THE eyrie of the title is the Mirador, a run-down block of flats
in Fremantle, where an out-of-work environmental campaigner, Tom
Keeley, perches, hidingfrom the world, and filling his empty days
with drink and pills.
But he's not entirely an island. Along the corridor, he bumps
into Gemma, someone his family used to look after whenever her own
became too violent. She now looks after her six-year-old grandson,
and the genetic urge to help - his wonderfully portrayed mother is
a social worker turned human-rights lawyer - finds him first
babysitting, then pulled into a new world of petty criminality and
violence, as he tries to frighten off Gemma's persecutors.
This is a book to appreciate on a vast number of levels. It's
about the way we try and fail, in our own eyes, to live up to our
parents, and the possibility of finding salvation in helping
others. Winton makes his character deeply sympathetic in his
fallibility, and catches unerringlyhis different voices, from the
dryly witty polysyllabic interior monologues to the different
dialects he uses for talking to his mother, Gemma, and the child.
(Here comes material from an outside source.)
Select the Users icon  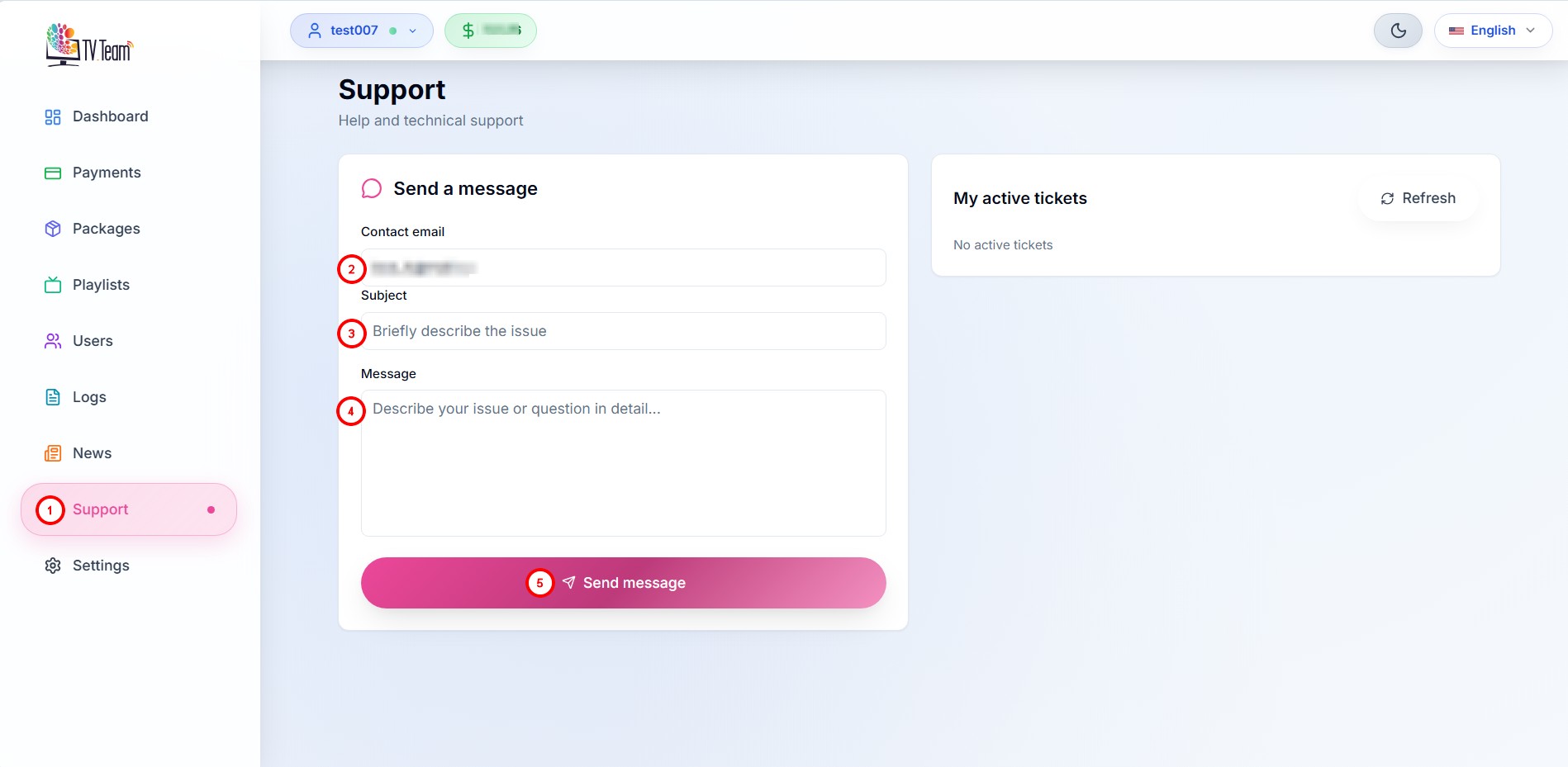coord(52,340)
The story races along. It's also very funny. Moreover, he leaves
you guessing at the end whether Tom will save himself, or whether
his habit of waking up on the pavement will ultimately prove
fatal.
The descriptions are almost the book's finest feature.
Fremantle's heat, noise, and smells rise before your inner senses.
And he captures superbly well the music-lover's sheer visceral joy
of being at a great performance:
". . . All this wild fingering, he felt it could come apart at
any moment, yet he was swept up in it, fraught and amazed by the
soloist's reckless brio as she began, sally by wheeling sally, to
win first the stage, then the auditorium and finally the piece
itself. . . She was nailing it. Surfing it. Riding the storm into
the aisles, past their greying heads and through the bars and
braces of their ribs, skating home on the glory of having dared and
won."
Eyrie, too, makes you want to stand up and applaud.
Fiona Hook is a writer and EFL teacher.